人口が減少している地域では外国人労働者が欠かせない存在になっている。半数以上を外国人労働者が占める建設現場も。住宅の提供などが必要なため、日本の新卒者を雇うより費用がかかるケースもあるという。
人口減少で「在留外国人」急増
15歳から64歳までの「生産年齢人口」は、日本では30年後には約2100万人まで減少すると見込まれている。
この記事の画像(18枚)このうち佐賀県では人口が80万人を下回り、生産年齢人口の減少も加速している。佐賀で暮らす在留外国人は9700人あまり(2023年末時点)。人口減少を背景に全国3番目の勢いで急増しているのだ。
在留外国人は佐賀県内20市町すべてで増加している。多くを占めているのは、日本で技術を習得し母国に持ち帰る「技能実習」と、人手不足が深刻化する業種で活躍してもらうため5年前に導入された「特定技能」で日本に来た外国人だ。
技能実習の目的はあくまで「国際貢献の実習」。このため転職や在留期間の延長はできない。
一方、特定技能は「就労」が目的であるため、技能を磨けば様々な制限から解放される。
また業種ごとに決められた条件をクリアすると、技能実習から特定技能へ移行することも可能になる。
半数が外国人労働者の現場も
佐賀労働局職業対策課の高尾正昭課長は「県内は人手不足感が強いので、とにかく外国の方を雇わざるを得ない状況になってきた」と現状を説明する。
フィリピン、マレーシア、インドネシアなどからの外国人が半数を占めるマンション建設現場も多い。
「外国人労働者の方が高くつく」
佐賀・小城市の大久保鉄筋工業も従業員の半数近くが外国人だ。9年前に技能実習生1号として迎え入れたベトナム人の2人は、県内の建設業ではじめて特定技能2号を取得した。
大久保洋次社長は「残業や日曜出勤で従業員に負担がかかっていて、どうにかならないかと思い外国人を雇い入れることを決めた」と話す。
しかし、外国人労働者を雇うことが人件費の削減につながるわけではない。
大久保社長は「住居などを最初に用意しなければならない。
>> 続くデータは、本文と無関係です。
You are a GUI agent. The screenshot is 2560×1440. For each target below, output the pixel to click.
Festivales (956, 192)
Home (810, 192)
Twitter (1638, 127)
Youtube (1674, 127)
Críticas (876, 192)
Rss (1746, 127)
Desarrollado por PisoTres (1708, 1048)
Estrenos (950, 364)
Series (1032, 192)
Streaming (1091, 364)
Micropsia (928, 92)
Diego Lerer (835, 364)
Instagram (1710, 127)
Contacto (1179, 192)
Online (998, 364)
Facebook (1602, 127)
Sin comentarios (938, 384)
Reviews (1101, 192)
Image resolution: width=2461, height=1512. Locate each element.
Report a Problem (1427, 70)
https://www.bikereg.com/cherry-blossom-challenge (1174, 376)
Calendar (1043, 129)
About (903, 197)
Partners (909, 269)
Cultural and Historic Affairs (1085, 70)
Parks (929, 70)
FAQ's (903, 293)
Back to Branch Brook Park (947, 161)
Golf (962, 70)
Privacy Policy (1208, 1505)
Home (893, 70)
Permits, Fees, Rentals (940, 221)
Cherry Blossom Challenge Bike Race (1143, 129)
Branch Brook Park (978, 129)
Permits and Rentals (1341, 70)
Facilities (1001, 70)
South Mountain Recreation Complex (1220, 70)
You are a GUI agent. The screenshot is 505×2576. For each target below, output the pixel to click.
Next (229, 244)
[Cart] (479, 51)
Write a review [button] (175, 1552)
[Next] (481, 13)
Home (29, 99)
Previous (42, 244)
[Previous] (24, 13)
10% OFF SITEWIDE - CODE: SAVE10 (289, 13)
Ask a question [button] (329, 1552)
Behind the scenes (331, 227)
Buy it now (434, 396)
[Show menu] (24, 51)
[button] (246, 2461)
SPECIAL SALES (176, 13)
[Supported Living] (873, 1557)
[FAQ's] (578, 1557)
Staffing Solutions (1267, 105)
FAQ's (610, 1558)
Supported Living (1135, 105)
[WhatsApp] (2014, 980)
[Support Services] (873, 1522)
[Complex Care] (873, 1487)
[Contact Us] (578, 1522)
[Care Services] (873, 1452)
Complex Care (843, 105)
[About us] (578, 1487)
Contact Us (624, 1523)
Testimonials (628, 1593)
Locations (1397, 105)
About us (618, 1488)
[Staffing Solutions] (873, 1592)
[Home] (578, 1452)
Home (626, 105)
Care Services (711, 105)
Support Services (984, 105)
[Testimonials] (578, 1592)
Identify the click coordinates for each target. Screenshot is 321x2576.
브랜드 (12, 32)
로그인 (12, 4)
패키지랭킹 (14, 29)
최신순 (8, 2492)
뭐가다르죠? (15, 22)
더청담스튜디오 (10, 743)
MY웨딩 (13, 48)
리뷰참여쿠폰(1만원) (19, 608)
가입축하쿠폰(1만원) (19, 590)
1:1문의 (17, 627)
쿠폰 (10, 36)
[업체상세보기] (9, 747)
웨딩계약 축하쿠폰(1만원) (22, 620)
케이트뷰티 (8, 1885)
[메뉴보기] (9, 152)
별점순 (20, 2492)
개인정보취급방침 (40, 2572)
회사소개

外国人の方が日本の新卒者を雇うより高くつく」と人手不足の厳しい現状を語った。
この会社では現在、インドネシア、ベトナム、ミャンマーから受け入れた計18人の外国人が働いている。
日本で働く外国人労働者の事情や気持ちはどうなのだろうか。
外国人労働者の事情と思いは…
2023年、日本の鉄筋技能の検定で一級に合格し特定技能2号を取得したベトナム出身のヴォ・ヴァン・ハイさん(31)。特定技能2号になり事実上の永住権を獲得。家族と帯同が認められ、2カ月前にベトナムから妻と2歳の子どもを連れてきた。
Q.なぜ日本に来た?
ヴォ・ヴァン・ハイさん:
海外で働いてみたいと思い日本と縁があって日本を選んだ。親孝行が少しでもできたらうれしい。ここで稼ぎたい
日本に来て1年目は言葉の壁もあり、仕事も生活もきつかったという。
素早い手つきで鉄筋を固定している男性。こちらもベトナム出身のヴォ・ヴァン・チェンさん(31)。同じく特定技能2号を取得した。
Q.なぜ日本に来た?
ヴォ・ヴァン・チェンさん:
日本は発展した国ですね。技術も高い。いい国と思った。きれいな国。家族のために日本で働きたい
日本社会に溶け込む外国人労働者
半数以上が外国人労働者のマンション建設現場で働く日本の大工は「(外国人は)一生懸命やりますよ」と話す。
休憩時間には日本語で談笑する姿が見られ、この会社では日本人と外国人のコミュニケーションはうまくいっているようだ。
午後6時に仕事を終え寮に帰る。ベトナムから来た男性は「仕事が終わってみんなでご飯食べるのが楽しい」と笑顔で話す。
この日は2カ月前に来日したヴォ・ヴァン・ハイさんの妻ハインさんが腕をふるったベトナム料理でパーティー。仕事の疲れを癒しながら賑やかで楽しいひと時を過ごした。
日本の気候や文化への戸惑いはあるが、仕事の不満を口にする外国人はほとんどなく、「働くことがたのしい」「日本に来てよかった」と口をそろえる。
人手不足を背景に、外国人労働者は日本の社会に溶け込みつつある。